I have eaten at Flying Fish, and I left impressed with their flavors and execution. I possessed some high hopes for the Oyster Frenzy event they were hosting. Hopes... meet jagged rocks, and prepare to be dashed.
First and most obvious problem from the onset...OVERSOLD. We walked into a 3-alarm fire hazard. I swear to you, we could barely move, let alone get to the drink-ticket table, the bar, or circuitously navigate the food stations. Bright, red cocktail sauce being wielded on flimsy, white-paper plates just begged to be douched all over the side of some unsuspecting, mollusckular munchhound. This was a pickpockets wet dream and I was mute with disgust.

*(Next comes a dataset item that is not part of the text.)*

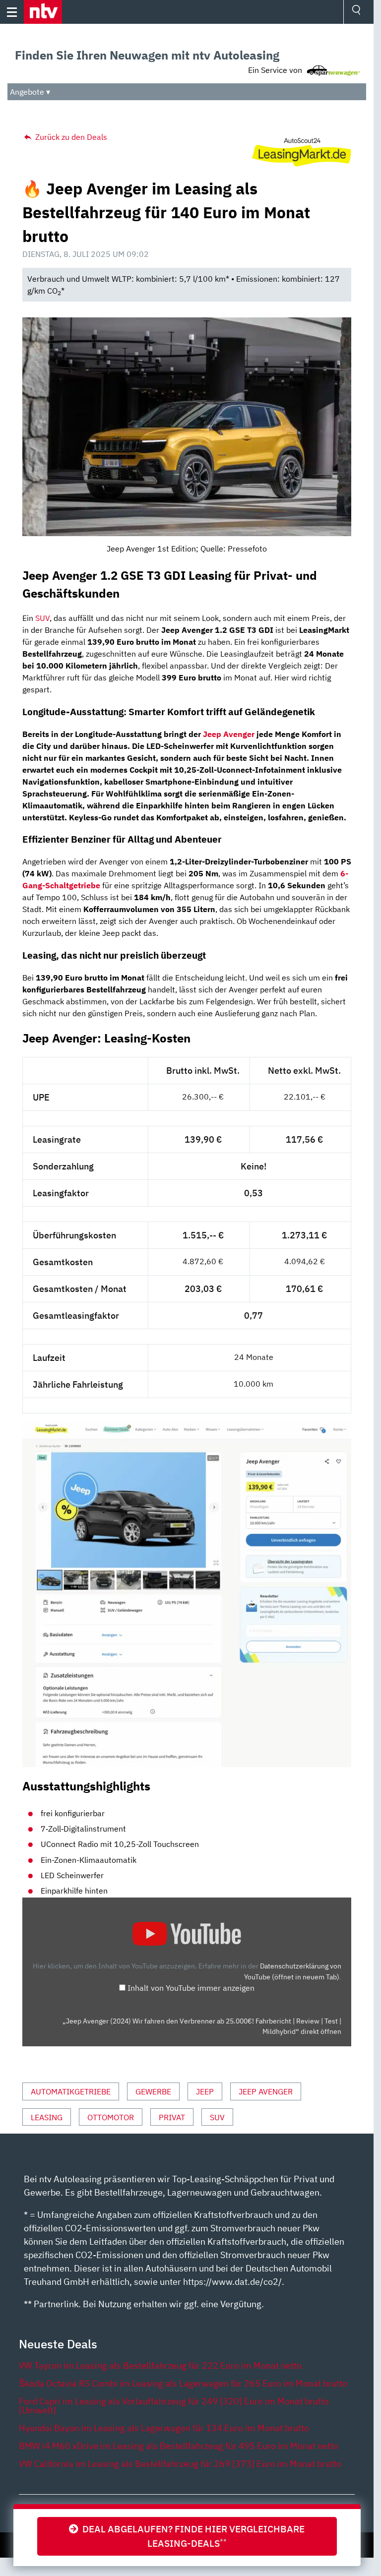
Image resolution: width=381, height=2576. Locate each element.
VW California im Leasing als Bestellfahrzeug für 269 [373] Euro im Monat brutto (180, 2463)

Problem numero dos...UNINSPIRED. Bisque, Rockefeller, cornmeal-fried, or raw...I truly expected some different expressions of the buttery bivalve. The breading on the fried version really missed the boat on seasoning. Was the chef depending on the red-sauce and horseradish to liven up the bland blobs of crunch? I do not know, but screw them anyway...dissappointment...washing...over me. The bisque was too milky. It should have reduced some more. Yes the oysters IN the stew were delicious, but they still couldn't lift the dish above the mediocre, thin-bisqued broth.

Some good things:
- The Rockefeller. They were packed with a rich, creamy, cheese component evidently bolstered with some wine/vermouth/cognac. Some panko crumbs and spinach, etc. blah, blah. We all know what is in Oysters Rockefeller...they WERE good though.

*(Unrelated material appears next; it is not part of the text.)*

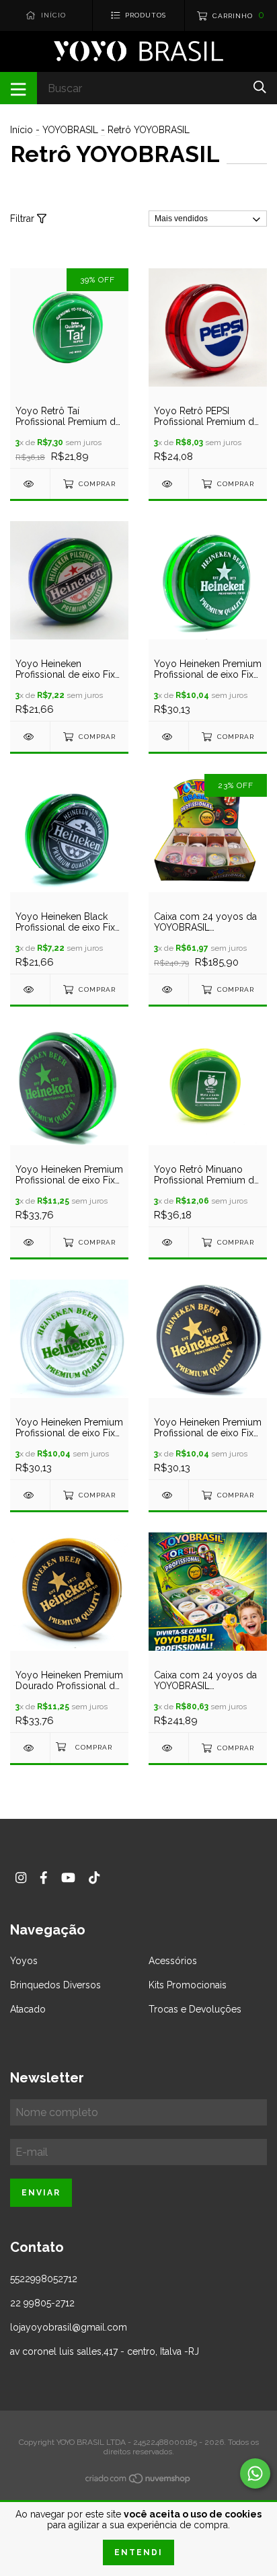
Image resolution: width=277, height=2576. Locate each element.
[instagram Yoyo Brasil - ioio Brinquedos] (21, 1877)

- Raw oysters. 5 quality, and subtly unique varieties of oyster. All I could eat...nothing to criticize here.
- Pairings. The drinks they were slingin matched up with their preparations pretty well. Malty red-ale and a floral, delicate pilsner were tasty with the fried oysters. The red helped the stew overcome some of its negatives as well, sweetening up the deal for a mouthful of bland bisque. There was sparkling and sauv blanc and cucumber cosmos that worked bright on bright with the fresh, raw guests of honor.